La nuova legge vieta la somministrazione per tre mesi – dal 3 giugno al 3 settembre – e in questo periodo, infatti, sarà vietato ai medici prescrivere terapie ormonali e farmaci bloccanti la pubertà ad adolescenti e giovani al di sotto dei 18 anni che presumano di essere nati nel corpo sbagliato. «Durante questo periodo a nessun nuovo paziente sotto i 18 anni verranno prescritti tali medicinali allo scopo di sopprimere la pubertà in coloro che soffrano di disforia di genere», afferma esplicitamente il nuovo regolamento, che però ammette nel contempo la possibilità di continuare tali terapie per coloro che abbiano già cominciato le cure prima della sua entrata in vigore.
Questa modifica legislativa costituisce sicuramente un segnale positivo dell’avvenuta ricezione delle nuove linee guida cliniche in materia emanate dal servizio sanitario nazionale lo scorso marzo, le quali sconsigliavano di somministrare farmaci bloccanti la pubertà ai minori, a causa di prove insufficienti della loro sicurezza e degli effetti devastanti e spesso irreversibili sul benessere psicofisico dei più giovani.

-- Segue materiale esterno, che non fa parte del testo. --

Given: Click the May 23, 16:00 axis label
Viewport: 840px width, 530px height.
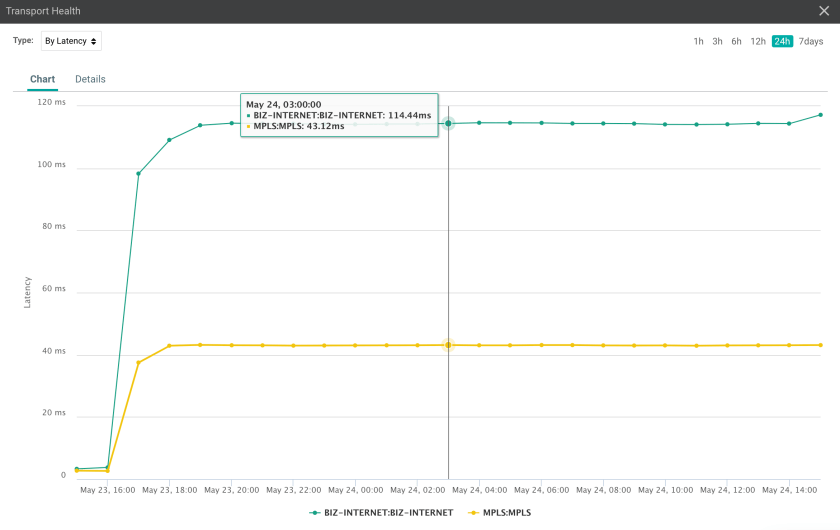Looking at the screenshot, I should pos(107,490).
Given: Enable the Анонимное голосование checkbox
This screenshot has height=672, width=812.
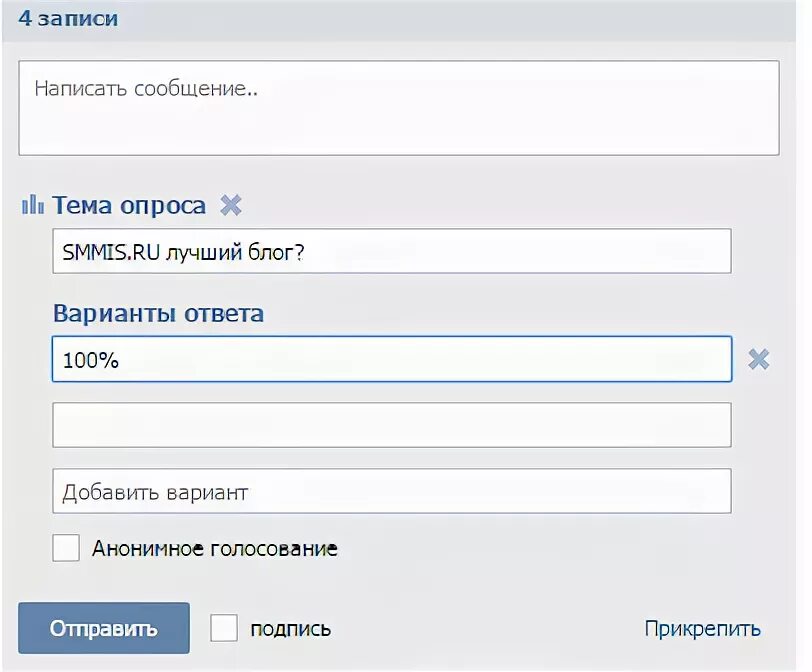Looking at the screenshot, I should point(66,548).
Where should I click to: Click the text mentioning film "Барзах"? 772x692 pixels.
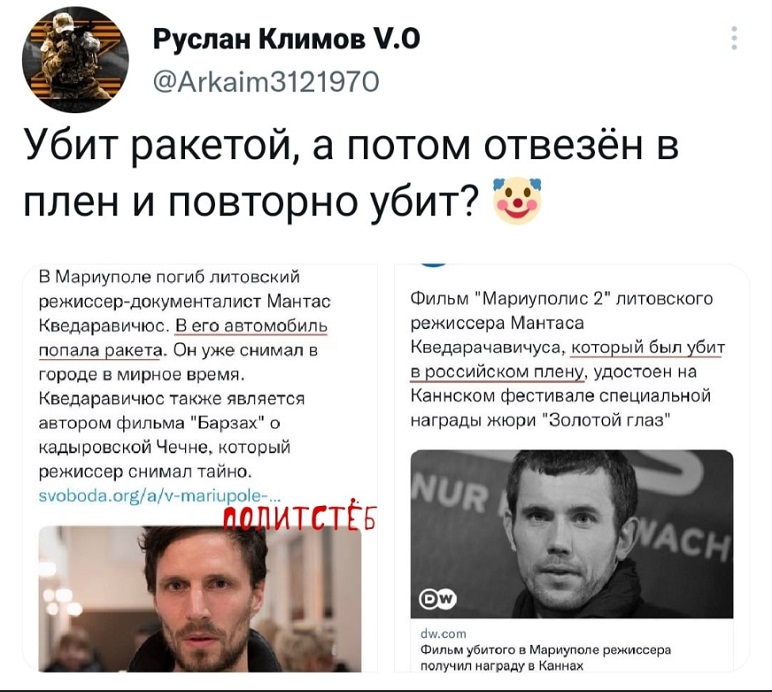[x=160, y=423]
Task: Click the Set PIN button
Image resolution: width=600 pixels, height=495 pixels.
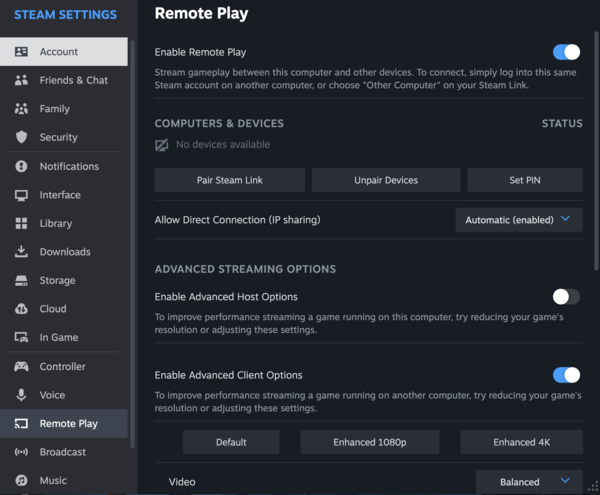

E in effetti uno studio particolarmente documentato pubblicato sulla Cass Review e condotto per il Nhs dalla dottoressa Hilary Cass – pediatra ed ex presidente del Royal College of Pediatrics and Child Health – ha dimostrato recentemente come la pratica clinica di prescrivere trattamenti ormonali ai minori sia basata su «fondamenta traballanti» e non sia né sicura né tanto meno efficace. Tale rapporto offre pertanto suggerimenti alternativi, partendo dal presupposto che bambini e adolescenti debbano essere considerati quali «persone nella loro integralità e non solo attraverso la lente della loro identità di genere». D’altra parte, come osserva la stessa pediatra inglese, «per la maggior parte di essi un percorso medico di transizione non è stato il modo migliore per gestire il loro disagio».